Utilities like Great River Energy had argued the state's infrastructure was unreliable. They also said new sources of power couldn't hook up to the existing system. Places like Rochester and the St. Cloud simply needed more transmission lines. They also argued that these new lines could bring renewable energy, like wind, to population centers.
Commissioner Dennis O'Brien wanted to make sure utilities kept their word on that last point.
"The state legislature has asked us to give priority for wind development. I think we have an obligation to do that," O'Brien said.
O'Brien proposed that the power sent along the line from Brookings, S.D. to the Twin Cities must be generated from renewable sources. No other line has that requirement. The commission agreed by a three to two vote.
"I think these are reasonable restrictions on one of the lines," Obrien said. "I was simply trying to find compromise and balance on a very controversial project."
The wind energy requirement on the single power line was less than what environment groups had sought.

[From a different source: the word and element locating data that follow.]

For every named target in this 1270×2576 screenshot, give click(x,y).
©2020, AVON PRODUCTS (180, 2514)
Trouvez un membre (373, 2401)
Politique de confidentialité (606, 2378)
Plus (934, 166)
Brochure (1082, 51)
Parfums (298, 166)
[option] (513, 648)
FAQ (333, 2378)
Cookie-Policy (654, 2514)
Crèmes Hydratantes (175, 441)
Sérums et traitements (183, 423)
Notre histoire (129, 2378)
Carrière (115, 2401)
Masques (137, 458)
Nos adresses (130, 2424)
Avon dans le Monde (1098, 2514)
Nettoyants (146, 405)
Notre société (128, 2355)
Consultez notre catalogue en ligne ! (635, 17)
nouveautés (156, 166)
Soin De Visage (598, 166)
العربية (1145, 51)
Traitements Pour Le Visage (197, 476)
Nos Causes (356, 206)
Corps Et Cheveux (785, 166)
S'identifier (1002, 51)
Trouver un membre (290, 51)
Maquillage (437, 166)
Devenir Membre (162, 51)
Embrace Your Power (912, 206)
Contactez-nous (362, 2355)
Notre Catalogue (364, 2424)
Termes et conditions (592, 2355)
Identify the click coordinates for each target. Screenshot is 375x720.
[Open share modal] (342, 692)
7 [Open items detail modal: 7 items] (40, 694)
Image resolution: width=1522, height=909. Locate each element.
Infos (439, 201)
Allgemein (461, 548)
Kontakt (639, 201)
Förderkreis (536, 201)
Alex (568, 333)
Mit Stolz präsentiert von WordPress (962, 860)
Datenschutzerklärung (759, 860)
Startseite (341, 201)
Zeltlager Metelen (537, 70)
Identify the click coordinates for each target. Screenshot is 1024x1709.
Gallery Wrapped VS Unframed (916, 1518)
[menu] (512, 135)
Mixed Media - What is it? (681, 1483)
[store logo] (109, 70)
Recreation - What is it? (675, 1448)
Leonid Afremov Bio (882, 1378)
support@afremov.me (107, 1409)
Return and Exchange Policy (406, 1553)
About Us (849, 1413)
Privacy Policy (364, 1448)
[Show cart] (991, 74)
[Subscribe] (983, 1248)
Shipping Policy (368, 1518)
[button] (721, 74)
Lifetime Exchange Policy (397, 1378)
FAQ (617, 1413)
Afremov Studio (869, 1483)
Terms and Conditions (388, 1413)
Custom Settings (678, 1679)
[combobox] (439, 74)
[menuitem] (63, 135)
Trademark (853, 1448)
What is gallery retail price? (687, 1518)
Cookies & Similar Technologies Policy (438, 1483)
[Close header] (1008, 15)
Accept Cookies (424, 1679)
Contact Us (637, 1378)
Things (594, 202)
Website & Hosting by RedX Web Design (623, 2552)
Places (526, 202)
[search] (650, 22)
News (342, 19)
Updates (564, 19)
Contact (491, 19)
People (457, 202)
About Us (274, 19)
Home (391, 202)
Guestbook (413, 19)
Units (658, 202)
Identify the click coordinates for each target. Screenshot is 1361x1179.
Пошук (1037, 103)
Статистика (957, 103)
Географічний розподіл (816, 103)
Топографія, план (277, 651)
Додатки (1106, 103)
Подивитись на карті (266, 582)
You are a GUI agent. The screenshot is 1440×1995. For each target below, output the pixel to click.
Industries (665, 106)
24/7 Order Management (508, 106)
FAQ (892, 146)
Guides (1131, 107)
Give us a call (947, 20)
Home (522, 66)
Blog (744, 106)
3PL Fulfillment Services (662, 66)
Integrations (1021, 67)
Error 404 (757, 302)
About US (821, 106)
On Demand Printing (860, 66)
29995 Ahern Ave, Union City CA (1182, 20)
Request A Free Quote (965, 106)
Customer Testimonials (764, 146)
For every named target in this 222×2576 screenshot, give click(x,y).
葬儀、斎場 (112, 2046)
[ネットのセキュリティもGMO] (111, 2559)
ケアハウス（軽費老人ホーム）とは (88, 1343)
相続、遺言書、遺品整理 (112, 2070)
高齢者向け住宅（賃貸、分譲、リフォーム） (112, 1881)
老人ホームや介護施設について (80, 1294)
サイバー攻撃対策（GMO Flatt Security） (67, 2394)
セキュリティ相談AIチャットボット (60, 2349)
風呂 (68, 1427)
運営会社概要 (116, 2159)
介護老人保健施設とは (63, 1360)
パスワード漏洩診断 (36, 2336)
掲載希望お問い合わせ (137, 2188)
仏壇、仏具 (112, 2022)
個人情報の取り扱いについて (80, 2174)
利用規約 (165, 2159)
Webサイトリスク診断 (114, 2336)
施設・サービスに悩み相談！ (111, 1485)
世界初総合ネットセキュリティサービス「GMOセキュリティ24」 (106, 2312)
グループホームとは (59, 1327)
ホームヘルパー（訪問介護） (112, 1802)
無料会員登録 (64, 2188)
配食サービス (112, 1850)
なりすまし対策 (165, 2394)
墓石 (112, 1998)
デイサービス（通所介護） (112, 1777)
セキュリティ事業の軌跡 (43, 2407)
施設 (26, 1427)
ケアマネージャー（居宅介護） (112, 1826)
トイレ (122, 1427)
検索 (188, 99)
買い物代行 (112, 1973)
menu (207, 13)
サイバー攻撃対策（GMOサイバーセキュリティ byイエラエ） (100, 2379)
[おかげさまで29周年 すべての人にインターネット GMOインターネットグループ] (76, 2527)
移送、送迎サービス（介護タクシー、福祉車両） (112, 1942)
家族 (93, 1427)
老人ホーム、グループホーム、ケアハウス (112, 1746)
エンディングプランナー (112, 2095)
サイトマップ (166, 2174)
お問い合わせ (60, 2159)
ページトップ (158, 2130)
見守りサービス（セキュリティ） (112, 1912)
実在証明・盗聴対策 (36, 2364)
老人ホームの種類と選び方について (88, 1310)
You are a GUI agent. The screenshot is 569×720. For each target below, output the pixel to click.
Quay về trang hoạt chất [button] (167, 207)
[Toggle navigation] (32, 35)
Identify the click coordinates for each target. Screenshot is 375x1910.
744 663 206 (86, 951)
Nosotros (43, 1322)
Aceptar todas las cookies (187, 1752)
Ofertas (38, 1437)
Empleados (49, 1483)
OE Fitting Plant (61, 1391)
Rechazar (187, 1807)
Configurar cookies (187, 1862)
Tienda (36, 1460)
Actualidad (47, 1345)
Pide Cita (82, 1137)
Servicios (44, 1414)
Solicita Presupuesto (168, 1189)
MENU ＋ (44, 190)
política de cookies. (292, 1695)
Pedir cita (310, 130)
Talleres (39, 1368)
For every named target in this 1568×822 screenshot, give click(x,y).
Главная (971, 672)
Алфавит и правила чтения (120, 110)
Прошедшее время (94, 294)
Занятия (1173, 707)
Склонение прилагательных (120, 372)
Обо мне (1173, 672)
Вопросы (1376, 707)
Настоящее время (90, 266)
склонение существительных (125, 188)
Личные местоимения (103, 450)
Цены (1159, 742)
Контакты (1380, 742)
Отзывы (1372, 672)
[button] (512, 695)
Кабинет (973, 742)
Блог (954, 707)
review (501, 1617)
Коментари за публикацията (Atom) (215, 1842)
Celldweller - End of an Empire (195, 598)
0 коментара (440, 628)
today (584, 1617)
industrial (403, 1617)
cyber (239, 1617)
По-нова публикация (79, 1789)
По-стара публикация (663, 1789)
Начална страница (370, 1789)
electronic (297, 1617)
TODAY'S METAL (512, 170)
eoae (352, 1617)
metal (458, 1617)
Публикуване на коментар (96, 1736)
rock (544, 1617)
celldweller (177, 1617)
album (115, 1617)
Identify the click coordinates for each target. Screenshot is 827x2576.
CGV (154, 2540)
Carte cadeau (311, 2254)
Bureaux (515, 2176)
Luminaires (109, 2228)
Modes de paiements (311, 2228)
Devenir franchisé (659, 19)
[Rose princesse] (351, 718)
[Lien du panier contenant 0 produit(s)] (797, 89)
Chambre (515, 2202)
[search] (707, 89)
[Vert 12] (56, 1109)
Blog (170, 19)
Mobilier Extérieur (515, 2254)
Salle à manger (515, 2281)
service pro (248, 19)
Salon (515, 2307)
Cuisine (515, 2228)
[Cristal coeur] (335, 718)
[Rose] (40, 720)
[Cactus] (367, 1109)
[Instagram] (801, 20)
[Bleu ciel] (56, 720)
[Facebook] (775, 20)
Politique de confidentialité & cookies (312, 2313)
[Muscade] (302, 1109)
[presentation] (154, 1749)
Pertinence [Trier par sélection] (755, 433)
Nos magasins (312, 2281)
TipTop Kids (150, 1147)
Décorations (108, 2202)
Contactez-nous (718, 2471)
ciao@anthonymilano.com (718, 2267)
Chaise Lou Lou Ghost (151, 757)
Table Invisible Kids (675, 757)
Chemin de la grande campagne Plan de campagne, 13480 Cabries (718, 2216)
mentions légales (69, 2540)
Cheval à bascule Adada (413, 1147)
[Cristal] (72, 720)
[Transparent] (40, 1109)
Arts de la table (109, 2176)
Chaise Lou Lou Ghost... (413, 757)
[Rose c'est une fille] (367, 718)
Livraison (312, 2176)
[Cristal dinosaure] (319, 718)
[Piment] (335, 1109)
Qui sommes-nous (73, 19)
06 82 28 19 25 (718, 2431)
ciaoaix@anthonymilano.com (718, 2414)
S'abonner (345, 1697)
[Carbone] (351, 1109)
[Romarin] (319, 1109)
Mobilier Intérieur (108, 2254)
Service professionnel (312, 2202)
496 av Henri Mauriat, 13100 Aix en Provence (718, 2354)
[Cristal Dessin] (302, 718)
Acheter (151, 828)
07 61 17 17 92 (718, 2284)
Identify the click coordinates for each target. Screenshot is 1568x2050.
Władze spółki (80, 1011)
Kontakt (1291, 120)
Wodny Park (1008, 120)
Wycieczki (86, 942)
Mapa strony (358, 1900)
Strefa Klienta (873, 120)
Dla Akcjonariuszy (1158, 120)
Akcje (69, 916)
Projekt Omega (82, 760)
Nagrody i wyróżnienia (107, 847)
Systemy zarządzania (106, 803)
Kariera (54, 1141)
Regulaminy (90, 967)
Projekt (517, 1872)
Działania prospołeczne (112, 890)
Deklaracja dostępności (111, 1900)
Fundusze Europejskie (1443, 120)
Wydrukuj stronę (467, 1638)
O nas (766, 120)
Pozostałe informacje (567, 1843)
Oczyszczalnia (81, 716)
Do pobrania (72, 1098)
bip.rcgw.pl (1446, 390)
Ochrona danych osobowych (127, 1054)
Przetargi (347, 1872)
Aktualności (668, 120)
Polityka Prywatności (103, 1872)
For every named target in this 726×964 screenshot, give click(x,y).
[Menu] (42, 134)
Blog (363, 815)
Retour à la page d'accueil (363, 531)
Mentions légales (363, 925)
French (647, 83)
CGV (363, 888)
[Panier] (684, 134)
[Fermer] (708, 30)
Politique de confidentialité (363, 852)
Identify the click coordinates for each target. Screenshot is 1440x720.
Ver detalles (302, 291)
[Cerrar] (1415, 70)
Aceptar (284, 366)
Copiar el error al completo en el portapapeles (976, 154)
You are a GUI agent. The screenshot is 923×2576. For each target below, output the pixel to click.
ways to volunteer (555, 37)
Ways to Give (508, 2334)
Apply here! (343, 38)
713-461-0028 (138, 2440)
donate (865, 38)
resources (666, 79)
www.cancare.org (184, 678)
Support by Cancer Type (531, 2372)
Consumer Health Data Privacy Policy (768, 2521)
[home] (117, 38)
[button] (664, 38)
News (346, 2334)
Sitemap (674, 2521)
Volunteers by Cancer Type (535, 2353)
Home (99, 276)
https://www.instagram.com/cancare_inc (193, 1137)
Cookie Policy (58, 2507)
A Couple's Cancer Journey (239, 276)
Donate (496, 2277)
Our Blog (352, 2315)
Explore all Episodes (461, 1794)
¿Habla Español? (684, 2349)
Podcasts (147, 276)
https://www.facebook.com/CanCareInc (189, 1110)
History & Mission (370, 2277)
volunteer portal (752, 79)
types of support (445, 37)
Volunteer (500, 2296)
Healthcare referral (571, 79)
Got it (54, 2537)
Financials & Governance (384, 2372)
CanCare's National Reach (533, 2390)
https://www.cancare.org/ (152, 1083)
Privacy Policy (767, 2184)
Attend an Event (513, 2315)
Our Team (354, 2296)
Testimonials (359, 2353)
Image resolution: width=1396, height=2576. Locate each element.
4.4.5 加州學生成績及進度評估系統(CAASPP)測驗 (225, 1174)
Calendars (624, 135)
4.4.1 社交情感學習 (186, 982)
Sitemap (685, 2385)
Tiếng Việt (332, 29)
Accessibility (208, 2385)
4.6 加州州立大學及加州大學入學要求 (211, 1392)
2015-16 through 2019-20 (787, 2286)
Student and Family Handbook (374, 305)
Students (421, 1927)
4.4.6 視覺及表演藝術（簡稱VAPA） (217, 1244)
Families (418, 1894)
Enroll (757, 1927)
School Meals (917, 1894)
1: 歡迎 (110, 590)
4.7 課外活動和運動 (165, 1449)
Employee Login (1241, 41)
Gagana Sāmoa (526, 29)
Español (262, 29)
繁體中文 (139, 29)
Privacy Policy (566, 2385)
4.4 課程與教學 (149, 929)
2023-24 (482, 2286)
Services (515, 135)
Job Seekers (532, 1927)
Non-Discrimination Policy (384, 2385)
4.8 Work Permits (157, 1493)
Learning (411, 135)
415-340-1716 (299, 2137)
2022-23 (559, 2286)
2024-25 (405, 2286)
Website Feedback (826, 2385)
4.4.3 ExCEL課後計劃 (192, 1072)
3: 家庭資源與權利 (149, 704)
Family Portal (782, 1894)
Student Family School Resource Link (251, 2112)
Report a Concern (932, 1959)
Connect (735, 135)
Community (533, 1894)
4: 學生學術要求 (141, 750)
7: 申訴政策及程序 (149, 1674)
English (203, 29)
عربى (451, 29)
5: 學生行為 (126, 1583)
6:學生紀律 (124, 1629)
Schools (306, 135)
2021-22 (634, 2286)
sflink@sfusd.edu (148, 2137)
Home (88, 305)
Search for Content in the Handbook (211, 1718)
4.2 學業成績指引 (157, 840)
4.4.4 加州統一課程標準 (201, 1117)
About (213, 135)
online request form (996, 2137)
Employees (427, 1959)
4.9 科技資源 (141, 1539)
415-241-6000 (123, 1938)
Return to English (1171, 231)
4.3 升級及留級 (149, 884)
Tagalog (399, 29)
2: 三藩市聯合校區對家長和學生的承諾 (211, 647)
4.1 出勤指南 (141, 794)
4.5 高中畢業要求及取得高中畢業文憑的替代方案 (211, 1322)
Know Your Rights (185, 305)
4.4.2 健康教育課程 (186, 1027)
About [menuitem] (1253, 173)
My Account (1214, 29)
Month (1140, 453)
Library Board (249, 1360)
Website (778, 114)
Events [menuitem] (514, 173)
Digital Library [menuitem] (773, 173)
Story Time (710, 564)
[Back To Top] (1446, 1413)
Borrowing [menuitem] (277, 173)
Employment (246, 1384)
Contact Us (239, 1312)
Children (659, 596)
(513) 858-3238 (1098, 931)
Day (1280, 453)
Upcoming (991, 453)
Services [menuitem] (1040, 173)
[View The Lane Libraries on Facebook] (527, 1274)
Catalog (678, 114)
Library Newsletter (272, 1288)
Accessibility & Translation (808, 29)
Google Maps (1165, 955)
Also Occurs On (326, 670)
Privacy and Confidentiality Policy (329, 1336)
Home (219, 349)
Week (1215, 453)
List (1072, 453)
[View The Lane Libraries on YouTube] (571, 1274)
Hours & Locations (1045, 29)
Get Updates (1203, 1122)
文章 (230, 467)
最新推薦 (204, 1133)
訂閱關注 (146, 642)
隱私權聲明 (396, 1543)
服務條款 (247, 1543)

The group, Wind on the Wires, had asked that the commission require renewables on all of the lines.
"I think the public testimony that was in front of the commission was very powerful to help the commission really understand how serious people are about wanting renewable energy to flow over these renewable transmission lines," said the group's president, Beth Soholt.
The Public Utilities Commission has required the utilities to sign power purchase agreements for renewables before they can build the line.
CapX will meet the renewable requirements, but he says they aren't easy to reach, according to Will Kaul, vice president at Great River Energy, one of the utilities in the CapX consortium.
"Basically by saying all the wind has to go on this line, it basically picks winners and losers in the wind developers marketplace, it reduces competition which our people who are buying wind energy would like to see in the renewable market. So we believe it will add cost to consumers," Kaul said.
But lots of wind companies are setting up shop right now, so there could be plenty of competition, said commission chair David Boyd. However, Boyd voted against requiring the renewables. The PUC should not be setting power generation requirements, he said.
"I think those conditions will ultimately work out well for everyone. I'm not absolutely sure that there will be additional cost. I can't know that. That's part of the crystal ball part of this job," Boyd said.
CapX Utilities will now submit routing applications. The Brookings line and part of the Fargo Line have already been submitted. Opponents of the project say they may contest the commission's ruling in the court of appeals.
CapX lines will cost consumers nearly $2 billion. Pending a court fight, the first lines will be operational by 2011.